Le nuove direttive allo studio
Secondo quanto emerso nelle ultime ore, il piano d'intervento prevede uno stop netto all'utilizzo turistico-ricettivo temporaneo degli immobili nati o convertiti per ospitare studenti. In passato, la flessibilità normativa aveva permesso a diversi operatori di destinare parte dei posti letto al turismo, specialmente nei periodi di pausa accademica, sottraendo di fatto disponibilità al mercato residenziale studentesco.
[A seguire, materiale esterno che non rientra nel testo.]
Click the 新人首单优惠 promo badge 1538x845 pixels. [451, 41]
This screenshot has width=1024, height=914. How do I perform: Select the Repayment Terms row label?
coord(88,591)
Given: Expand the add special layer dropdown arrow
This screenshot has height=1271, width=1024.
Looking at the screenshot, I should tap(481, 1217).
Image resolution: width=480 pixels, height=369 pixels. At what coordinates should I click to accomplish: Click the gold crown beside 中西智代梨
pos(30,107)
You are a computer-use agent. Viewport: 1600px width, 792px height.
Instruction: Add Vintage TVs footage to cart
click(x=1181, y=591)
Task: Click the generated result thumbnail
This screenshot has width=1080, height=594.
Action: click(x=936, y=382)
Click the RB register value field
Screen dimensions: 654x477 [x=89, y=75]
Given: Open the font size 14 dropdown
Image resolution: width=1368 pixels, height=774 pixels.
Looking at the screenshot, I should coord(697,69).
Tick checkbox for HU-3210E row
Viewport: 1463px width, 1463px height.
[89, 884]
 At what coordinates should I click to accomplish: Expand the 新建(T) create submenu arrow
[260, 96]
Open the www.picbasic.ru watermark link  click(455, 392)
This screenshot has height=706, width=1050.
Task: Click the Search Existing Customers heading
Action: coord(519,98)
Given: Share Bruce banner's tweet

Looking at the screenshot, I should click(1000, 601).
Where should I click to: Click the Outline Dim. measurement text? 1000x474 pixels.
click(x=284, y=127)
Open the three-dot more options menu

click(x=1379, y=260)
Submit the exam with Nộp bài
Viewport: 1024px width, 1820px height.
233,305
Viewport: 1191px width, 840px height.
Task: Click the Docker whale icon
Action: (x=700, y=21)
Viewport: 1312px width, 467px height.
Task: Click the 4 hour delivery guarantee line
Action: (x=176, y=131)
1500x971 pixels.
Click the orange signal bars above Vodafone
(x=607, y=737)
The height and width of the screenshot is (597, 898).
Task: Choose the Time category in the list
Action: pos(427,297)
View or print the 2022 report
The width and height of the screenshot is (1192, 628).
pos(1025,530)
Tra le misure discusse, spicca inoltre la proposta di vietare la trasformazione automatica di edifici classificati come "direzionali" in strutture per studenti. Questa clausola servirebbe a evitare la proliferazione incontrollata di studentati di lusso che, pur nascendo su carta per finalità didattiche, operano di fatto come hotel o residenze di alto profilo, inaccessibili per la gran parte degli studenti fuori sede.
Il nodo del canone calmierato
Un punto centrale della discussione riguarda la quota di posti letto destinata a canoni di locazione calmierati. Attualmente, le convenzioni prevedono che una percentuale dei posti sia riservata a tariffe agevolate, ma la maggioranza consiliare spinge per rendere questo vincolo non solo permanente ma anche più incisivo, fissando una quota minima del 20% su base stabile.
Questa misura è vista come una tutela necessaria per evitare che l'offerta abitativa privata diventi un bene di lusso. La volontà politica è quella di legare le autorizzazioni urbanistiche a una reale finalità sociale, garantendo che lo sviluppo degli studentati porti benefici concreti al diritto allo studio, in linea con quanto richiesto dalle rappresentanze studentesche che da mesi denunciano il caro-affitti.
Nelle prossime settimane, il dibattito si sposterà nelle sedi istituzionali competenti per tradurre questi orientamenti in atti amministrativi formali. Gli uffici tecnici del Comune saranno chiamati a definire i dettagli operativi per le nuove autorizzazioni e per la revisione dei contratti in essere, in un contesto in cui la pressione abitativa rimane uno dei temi caldi per il prossimo anno accademico 2026/2027.
Per gli studenti e le famiglie interessate, sarà fondamentale monitorare le comunicazioni ufficiali sul portale del Comune di Firenze, dove verranno pubblicati i bandi e i regolamenti aggiornati una volta concluso l'iter di approvazione delle nuove disposizioni.